O som de Calabar ressoava o meu coração. Minha pele vibrava com o calor dela. Sobre a peça, sobre os atores, não sei muito dizer. Mas sobre o vestido à meia altura dela, esse sim, eu sei bem falar. Não conseguia tirar os olhos dele. E o cabelo então? Lisos, castanhos, cheirando shampoo recém-lavado. Ah, se os cientistas da Unilever soubessem o que eles causam com suas fórmulas químicas. Aposto que os cientistas estavam apaixonados quando chegaram naquela fórmula. 

A peça seguia. E a cada ato eu ia ficando mais aflito. A cada fala do ator, a cada suspiro da platéia eu suspirava mais. O tempo estava passando e ela ali do meu lado. Eu inerte, não conseguia me mexer. Ah, se eu deixasse o coração tomar conta do cérebro. Minha boca já estaria naquele pescoço. Sentindo o cheiro do seu perfume. Contando tudo o que eu aflito estava querendo dizer. Que ela estava linda, que ela poderia ser minha, que eu queria fazê-la feliz o máximo que eu pudesse, que minha vida estava pronta pra receber. O coração falaria tudo ali. Mesmo que depois pudesse se arrepender. Mesmo que ela não pudesse ouvir nada por conta das palmas de mais um ato que se encerrava. 
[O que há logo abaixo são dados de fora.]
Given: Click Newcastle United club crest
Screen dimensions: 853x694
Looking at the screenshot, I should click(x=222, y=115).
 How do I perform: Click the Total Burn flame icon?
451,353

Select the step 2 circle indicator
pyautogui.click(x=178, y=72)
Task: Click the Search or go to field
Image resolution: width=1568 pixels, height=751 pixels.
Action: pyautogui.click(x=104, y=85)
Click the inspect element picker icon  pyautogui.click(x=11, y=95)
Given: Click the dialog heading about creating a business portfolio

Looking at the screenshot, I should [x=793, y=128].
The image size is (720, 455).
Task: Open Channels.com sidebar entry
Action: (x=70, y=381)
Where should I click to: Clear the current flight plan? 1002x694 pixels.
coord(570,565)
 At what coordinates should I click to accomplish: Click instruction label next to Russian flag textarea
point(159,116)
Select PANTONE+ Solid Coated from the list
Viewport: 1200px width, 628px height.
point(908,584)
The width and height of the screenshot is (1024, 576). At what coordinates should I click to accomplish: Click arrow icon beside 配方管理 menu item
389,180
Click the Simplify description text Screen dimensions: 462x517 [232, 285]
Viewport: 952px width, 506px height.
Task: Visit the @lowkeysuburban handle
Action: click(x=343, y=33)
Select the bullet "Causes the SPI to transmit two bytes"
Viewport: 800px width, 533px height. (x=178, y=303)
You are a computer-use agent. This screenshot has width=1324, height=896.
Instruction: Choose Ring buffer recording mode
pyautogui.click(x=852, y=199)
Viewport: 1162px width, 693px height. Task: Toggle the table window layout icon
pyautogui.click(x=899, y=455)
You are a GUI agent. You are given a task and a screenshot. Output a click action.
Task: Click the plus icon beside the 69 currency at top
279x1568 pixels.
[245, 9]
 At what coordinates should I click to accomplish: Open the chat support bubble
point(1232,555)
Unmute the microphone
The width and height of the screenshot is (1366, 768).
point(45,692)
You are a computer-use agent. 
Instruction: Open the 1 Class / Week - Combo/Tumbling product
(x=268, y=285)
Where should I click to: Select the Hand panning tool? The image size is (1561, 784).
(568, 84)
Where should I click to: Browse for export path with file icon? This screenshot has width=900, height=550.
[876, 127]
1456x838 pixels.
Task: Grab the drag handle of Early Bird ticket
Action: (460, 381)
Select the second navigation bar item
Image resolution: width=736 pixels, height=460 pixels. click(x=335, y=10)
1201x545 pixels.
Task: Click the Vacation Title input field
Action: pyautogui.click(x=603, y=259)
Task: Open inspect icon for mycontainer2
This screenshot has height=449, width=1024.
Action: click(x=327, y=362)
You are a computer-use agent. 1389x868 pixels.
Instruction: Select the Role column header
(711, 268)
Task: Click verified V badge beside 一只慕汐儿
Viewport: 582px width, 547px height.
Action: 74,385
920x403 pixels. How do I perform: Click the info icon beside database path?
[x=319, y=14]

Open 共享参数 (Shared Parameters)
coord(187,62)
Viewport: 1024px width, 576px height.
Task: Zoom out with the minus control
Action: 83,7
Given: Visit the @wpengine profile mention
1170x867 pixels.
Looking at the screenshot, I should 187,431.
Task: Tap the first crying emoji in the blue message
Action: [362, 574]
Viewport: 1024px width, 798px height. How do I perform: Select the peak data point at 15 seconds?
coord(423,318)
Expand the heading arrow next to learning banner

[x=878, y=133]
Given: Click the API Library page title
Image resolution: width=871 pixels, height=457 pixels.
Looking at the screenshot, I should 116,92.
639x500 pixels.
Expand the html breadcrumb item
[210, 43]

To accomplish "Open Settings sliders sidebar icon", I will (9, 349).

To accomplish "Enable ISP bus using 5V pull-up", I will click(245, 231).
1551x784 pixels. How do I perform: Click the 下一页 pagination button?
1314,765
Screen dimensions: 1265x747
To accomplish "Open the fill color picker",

E o som subia para uma nova cena. Palmas na platéia para acompanhar a banda. Aí meu deus! Era o último ato. Estava logo no fim. Ela ali entretida com os atores, com a música. Sorrindo como se eu simplesmente não estivesse ali. Droga, mais uma vez eu ia perder o bonde. Era mais um amor que ia passar pelos meus olhos e só ficar na minha imaginação. 

Clímax no palco. Clima pegando fogo dentro de mim. O coração pulsando cada vez mais forte. O cérebro regulando cada vez mais. Uma grande revolução acontecia na praça. A polícia cerebral tentando conter a massa cardíaca que tentava avançar sem controle. Até um ativista apaixonado escapou. Foi só um. Mas o suficiente para minha mão levantar e cair em cima da mão dela. Como nos tempos antigos. A mão dela estava quente. Minha barriga ficou congelada com seu calor. Meus dedos escorreram pelos dedos dela e, ela, como se estivesse esperando por aquele momento a noite inteira, retribuiu o carinho com sua mão leve, macia de creme Nívea. 


Aquele foi nosso primeiro contato físico. De muitos outros que se seguiriam pelo ano seguinte. Um dia, com o mesmo calor que tudo começou, tudo teve o seu fim. Mas nessa noite, só quero lembrar daquele frio na barriga que senti com o calor da sua mão. Um sentimento tão angustiante, tão horrível, tão desesperado, que mal posso esperar para senti-lo de novo um dia. 

Um comentário:

MARIA ANTONIETA OLIVEIRA disse...

Poucas sensações são tão prazerosas quanto a do toque da mão quente seguida do frio na barriga, na maioria das vezes acompanhada do tímido sorriso que tenta, em vão, camuflar o descompasso do coração acelerado!